In crafting exceptions to a federal abortion prohibition, Congress could draw in part upon its experience with the Hyde Amendment, a budgetary provision that varies from year to year but that generally forbids federal funding for abortions. Congress always has included an exception for abortions that are necessary to save the person's life, and it sometimes has included other exceptions as well — for pregnancies endangering the person's health (even if not their life) and for pregnancies resulting from rape or incest. Needless to say, the stakes are heightened in the context of a prohibition not merely on funding but on abortion access. But Congress is capable of hammering out a compromise — and crafting the language of exceptions — if it has the will to do so.
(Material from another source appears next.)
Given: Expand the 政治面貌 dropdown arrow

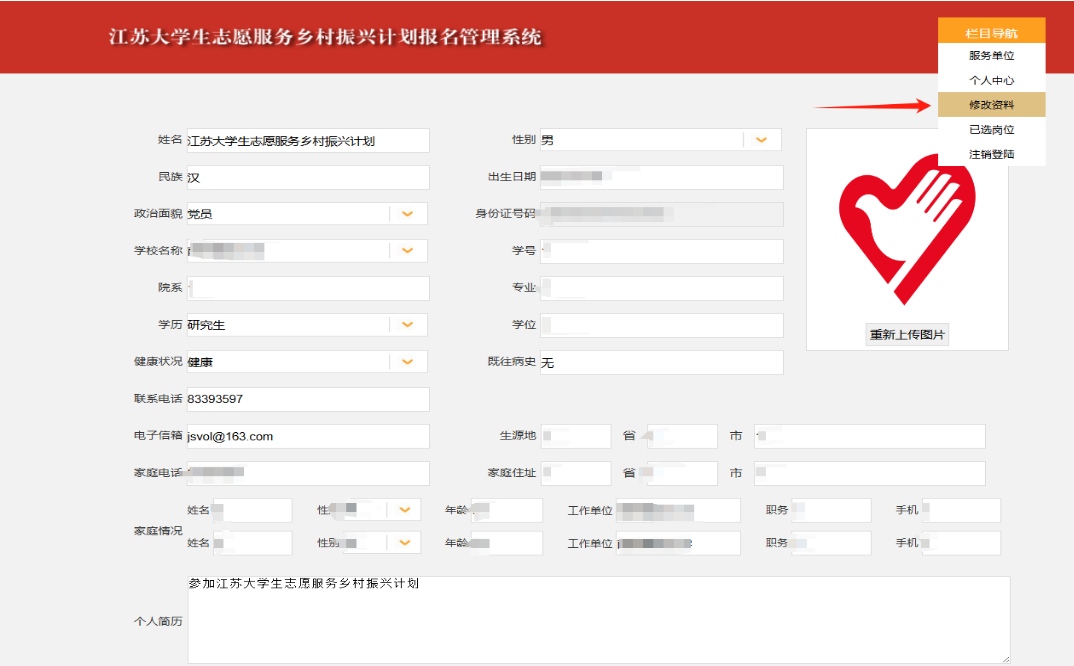Looking at the screenshot, I should (407, 214).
During his time on the Supreme Court, Justice Antonin Scalia argued for a state-by-state approach to abortion, contending that it was far more difficult to find agreement at the national level. Scalia was right about the difficulty but wrong in his conclusion.

Yes, federalism plays an important role in our democracy, and yes, a congressional resolution of this issue will be exceedingly difficult. But the right to abortion — and its limits — are properly seen as American questions, too fundamental to be resolved by a patchwork quilt of divergent state approaches.

Congress might not achieve a grand abortion compromise. But it should try.